Joanna watched her husband for a moment, before seemingly making a decision and approaching him. She placed both hands on his chest, fanning them out until they rested on his shoulders.

"Did you never consider that he, and his siblings, held what was left of her whom you loved so fiercely? For a man so concerned with his legacy, you did a poor job of honoring mine..."

He straightened at the mention of his legacy, and for the first time he looked as though he could hit her. But Joanna did not flinch, did not raise her voice, simply fixed him with a stare as cold and hard as his own.

"Those children were yours to keep when I no longer could. I knew a loving husband, a capable ruler...I thought I left them in good hands. You will never know how ashamed I felt when I realized I was wrong."

He opened his mouth to protest, but the words froze on his tongue when he saw Joanna lower her eyes and look away. When she looked back at him, she was blinking away tears, and her hands slipped from his shoulders.

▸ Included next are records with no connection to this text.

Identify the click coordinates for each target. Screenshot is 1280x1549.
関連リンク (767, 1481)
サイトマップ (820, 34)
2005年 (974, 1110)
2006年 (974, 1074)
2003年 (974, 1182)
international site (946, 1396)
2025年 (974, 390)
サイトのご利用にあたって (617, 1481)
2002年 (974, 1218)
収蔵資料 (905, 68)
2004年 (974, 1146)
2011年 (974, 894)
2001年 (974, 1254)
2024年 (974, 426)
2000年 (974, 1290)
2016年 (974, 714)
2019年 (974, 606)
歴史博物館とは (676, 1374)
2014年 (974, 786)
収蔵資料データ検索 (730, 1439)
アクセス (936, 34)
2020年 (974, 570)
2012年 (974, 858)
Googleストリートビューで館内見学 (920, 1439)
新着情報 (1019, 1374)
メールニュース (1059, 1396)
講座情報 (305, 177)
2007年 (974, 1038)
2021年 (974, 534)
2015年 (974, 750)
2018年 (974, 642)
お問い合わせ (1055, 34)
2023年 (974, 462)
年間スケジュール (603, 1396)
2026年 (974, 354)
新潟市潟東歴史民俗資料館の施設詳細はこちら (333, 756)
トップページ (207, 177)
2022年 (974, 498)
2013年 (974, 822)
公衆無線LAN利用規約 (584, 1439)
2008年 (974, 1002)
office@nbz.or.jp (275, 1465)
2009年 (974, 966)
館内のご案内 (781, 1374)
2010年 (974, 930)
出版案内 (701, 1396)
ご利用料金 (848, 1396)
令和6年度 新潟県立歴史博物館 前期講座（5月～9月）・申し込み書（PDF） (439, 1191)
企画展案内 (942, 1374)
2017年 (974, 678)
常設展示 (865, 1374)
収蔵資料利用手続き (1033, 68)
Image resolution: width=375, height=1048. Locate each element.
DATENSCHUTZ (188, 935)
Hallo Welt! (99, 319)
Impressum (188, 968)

"It's too late now..." Her voice is no more than a whisper in his ears, and he grabs for her, desperately, determined to not let her slip through his fingers once again. And just as he does she wraps her arms around him, fiercely, and her silent tears soak into the fabric at his shoulder.

"You've doomed them all...all our sweet children." She whispers, defeated. Her rage has turned to endless sorrow, and she clings to him like he is the only one left in the world.

"Forgive me." He whispers into her hair, wrapping both arms securely around her.

"I did not know better."

**Author's Note:**

> Written for a prompt on the asoiafkinkmeme that I now cannot find for the life of me - it was a few rounds ago, maybe round 17. It went something like this: 
> 
> Tywin and Joanna meet again in the afterlife, but instead of a nice, fluffy reunion, Joanna is pissed because of how Tywin treated their kids, and tells him as much. 
> 
> (Apparently I have a thing for writing angry Joanna lashing out at Tywin.)